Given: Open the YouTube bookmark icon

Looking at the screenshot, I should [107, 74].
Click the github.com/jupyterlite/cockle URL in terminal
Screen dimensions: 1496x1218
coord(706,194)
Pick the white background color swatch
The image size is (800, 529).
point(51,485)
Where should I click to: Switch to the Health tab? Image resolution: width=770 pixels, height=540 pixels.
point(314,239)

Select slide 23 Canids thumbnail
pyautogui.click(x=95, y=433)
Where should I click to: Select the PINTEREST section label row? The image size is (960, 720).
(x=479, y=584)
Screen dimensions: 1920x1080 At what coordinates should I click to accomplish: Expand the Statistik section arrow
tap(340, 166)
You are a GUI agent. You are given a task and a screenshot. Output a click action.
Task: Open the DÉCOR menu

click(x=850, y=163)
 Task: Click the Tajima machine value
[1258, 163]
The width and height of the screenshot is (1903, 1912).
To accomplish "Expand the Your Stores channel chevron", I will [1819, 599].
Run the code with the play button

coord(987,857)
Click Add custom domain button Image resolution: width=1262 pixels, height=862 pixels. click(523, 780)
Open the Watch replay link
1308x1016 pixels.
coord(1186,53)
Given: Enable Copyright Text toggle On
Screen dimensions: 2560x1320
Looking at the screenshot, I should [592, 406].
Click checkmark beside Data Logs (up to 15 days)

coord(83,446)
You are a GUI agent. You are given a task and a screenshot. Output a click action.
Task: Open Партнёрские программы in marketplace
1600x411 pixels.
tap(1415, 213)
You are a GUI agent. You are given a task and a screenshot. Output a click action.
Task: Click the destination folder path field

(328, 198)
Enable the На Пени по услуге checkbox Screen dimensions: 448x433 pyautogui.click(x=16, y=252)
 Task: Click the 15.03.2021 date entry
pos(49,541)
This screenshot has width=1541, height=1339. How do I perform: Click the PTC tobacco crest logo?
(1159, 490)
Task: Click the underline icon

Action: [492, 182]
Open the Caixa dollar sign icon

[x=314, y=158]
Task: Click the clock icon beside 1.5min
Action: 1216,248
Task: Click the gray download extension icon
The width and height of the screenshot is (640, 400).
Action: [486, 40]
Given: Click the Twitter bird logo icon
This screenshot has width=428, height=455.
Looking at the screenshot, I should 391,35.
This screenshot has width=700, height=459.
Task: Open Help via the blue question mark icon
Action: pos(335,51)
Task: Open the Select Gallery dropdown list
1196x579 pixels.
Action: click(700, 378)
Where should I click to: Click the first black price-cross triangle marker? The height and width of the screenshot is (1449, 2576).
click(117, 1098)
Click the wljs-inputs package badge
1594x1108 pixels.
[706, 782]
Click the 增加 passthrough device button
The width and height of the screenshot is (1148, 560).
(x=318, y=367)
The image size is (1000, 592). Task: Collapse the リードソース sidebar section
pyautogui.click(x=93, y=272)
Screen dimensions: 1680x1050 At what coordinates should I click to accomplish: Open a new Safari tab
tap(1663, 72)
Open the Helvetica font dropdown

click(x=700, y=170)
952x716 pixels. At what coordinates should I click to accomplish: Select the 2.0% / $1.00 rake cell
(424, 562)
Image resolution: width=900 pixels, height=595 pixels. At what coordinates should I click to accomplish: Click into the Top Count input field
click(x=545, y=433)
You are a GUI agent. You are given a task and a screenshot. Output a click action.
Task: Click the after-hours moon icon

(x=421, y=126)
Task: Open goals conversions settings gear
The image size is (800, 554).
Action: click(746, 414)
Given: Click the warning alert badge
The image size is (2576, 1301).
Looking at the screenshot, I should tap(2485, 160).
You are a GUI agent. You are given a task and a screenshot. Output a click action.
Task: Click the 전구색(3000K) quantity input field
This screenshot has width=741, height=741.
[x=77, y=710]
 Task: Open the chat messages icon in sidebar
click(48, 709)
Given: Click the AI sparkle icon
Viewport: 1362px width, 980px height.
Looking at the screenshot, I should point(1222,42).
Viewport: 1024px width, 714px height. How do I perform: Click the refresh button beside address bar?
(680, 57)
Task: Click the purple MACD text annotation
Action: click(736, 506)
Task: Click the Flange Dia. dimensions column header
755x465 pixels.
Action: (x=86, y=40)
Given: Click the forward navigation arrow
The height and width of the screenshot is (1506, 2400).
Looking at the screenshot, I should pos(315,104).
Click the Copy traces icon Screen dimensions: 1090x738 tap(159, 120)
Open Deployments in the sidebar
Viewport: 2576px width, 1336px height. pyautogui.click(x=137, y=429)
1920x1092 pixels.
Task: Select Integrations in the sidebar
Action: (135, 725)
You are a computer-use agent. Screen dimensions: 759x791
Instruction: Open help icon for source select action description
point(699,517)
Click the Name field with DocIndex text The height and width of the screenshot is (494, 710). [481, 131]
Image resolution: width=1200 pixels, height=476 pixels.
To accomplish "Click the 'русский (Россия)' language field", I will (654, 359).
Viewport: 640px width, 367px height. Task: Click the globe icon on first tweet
• • • •
§ PROBLEM STATEMENT:
Please copy out the data above, changing every "GUI agent" to "screen assistant" and leaving everything else as it is.

§ TASK ANSWER:
Given: Open the YouTube bookmark icon

Looking at the screenshot, I should [107, 74].
Click the github.com/jupyterlite/cockle URL in terminal
Screen dimensions: 1496x1218
coord(706,194)
Pick the white background color swatch
The image size is (800, 529).
point(51,485)
Where should I click to: Switch to the Health tab? Image resolution: width=770 pixels, height=540 pixels.
point(314,239)

Select slide 23 Canids thumbnail
pyautogui.click(x=95, y=433)
Where should I click to: Select the PINTEREST section label row? The image size is (960, 720).
(x=479, y=584)
Screen dimensions: 1920x1080 At what coordinates should I click to accomplish: Expand the Statistik section arrow
tap(340, 166)
You are a screen assistant. You are given a task and a screenshot. Output a click action.
Task: Open the DÉCOR menu

click(x=850, y=163)
 Task: Click the Tajima machine value
[1258, 163]
The width and height of the screenshot is (1903, 1912).
To accomplish "Expand the Your Stores channel chevron", I will [1819, 599].
Run the code with the play button

coord(987,857)
Click Add custom domain button Image resolution: width=1262 pixels, height=862 pixels. click(523, 780)
Open the Watch replay link
1308x1016 pixels.
coord(1186,53)
Given: Enable Copyright Text toggle On
Screen dimensions: 2560x1320
Looking at the screenshot, I should [592, 406].
Click checkmark beside Data Logs (up to 15 days)

coord(83,446)
You are a screen assistant. You are given a task and a screenshot. Output a click action.
Task: Open Партнёрские программы in marketplace
1600x411 pixels.
tap(1415, 213)
You are a screen assistant. You are given a task and a screenshot. Output a click action.
Task: Click the destination folder path field

(328, 198)
Enable the На Пени по услуге checkbox Screen dimensions: 448x433 pyautogui.click(x=16, y=252)
 Task: Click the 15.03.2021 date entry
pos(49,541)
This screenshot has width=1541, height=1339. How do I perform: Click the PTC tobacco crest logo?
(1159, 490)
Task: Click the underline icon

Action: [492, 182]
Open the Caixa dollar sign icon

[x=314, y=158]
Task: Click the clock icon beside 1.5min
Action: 1216,248
Task: Click the gray download extension icon
The width and height of the screenshot is (640, 400).
Action: [486, 40]
Given: Click the Twitter bird logo icon
This screenshot has width=428, height=455.
Looking at the screenshot, I should 391,35.
This screenshot has width=700, height=459.
Task: Open Help via the blue question mark icon
Action: pos(335,51)
Task: Open the Select Gallery dropdown list
1196x579 pixels.
Action: click(700, 378)
Where should I click to: Click the first black price-cross triangle marker? The height and width of the screenshot is (1449, 2576).
click(117, 1098)
Click the wljs-inputs package badge
1594x1108 pixels.
[706, 782]
Click the 增加 passthrough device button
The width and height of the screenshot is (1148, 560).
(x=318, y=367)
The image size is (1000, 592). Task: Collapse the リードソース sidebar section
pyautogui.click(x=93, y=272)
Screen dimensions: 1680x1050 At what coordinates should I click to accomplish: Open a new Safari tab
tap(1663, 72)
Open the Helvetica font dropdown

click(x=700, y=170)
952x716 pixels. At what coordinates should I click to accomplish: Select the 2.0% / $1.00 rake cell
(424, 562)
Image resolution: width=900 pixels, height=595 pixels. At what coordinates should I click to accomplish: Click into the Top Count input field
click(x=545, y=433)
You are a screen assistant. You are given a task and a screenshot. Output a click action.
Task: Click the after-hours moon icon

(x=421, y=126)
Task: Open goals conversions settings gear
The image size is (800, 554).
Action: click(746, 414)
Given: Click the warning alert badge
The image size is (2576, 1301).
Looking at the screenshot, I should tap(2485, 160).
You are a screen assistant. You are given a task and a screenshot. Output a click action.
Task: Click the 전구색(3000K) quantity input field
This screenshot has width=741, height=741.
[x=77, y=710]
 Task: Open the chat messages icon in sidebar
click(48, 709)
Given: Click the AI sparkle icon
Viewport: 1362px width, 980px height.
Looking at the screenshot, I should point(1222,42).
Viewport: 1024px width, 714px height. How do I perform: Click the refresh button beside address bar?
(680, 57)
Task: Click the purple MACD text annotation
Action: click(736, 506)
Task: Click the Flange Dia. dimensions column header
755x465 pixels.
Action: (x=86, y=40)
Given: Click the forward navigation arrow
The height and width of the screenshot is (1506, 2400).
Looking at the screenshot, I should pos(315,104).
Click the Copy traces icon Screen dimensions: 1090x738 tap(159, 120)
Open Deployments in the sidebar
Viewport: 2576px width, 1336px height. pyautogui.click(x=137, y=429)
1920x1092 pixels.
Task: Select Integrations in the sidebar
Action: (135, 725)
You are a computer-use agent. Screen dimensions: 759x791
Instruction: Open help icon for source select action description
point(699,517)
Click the Name field with DocIndex text The height and width of the screenshot is (494, 710). [481, 131]
Image resolution: width=1200 pixels, height=476 pixels.
To accomplish "Click the 'русский (Россия)' language field", I will (654, 359).
Viewport: 640px width, 367px height. Task: Click the globe icon on first tweet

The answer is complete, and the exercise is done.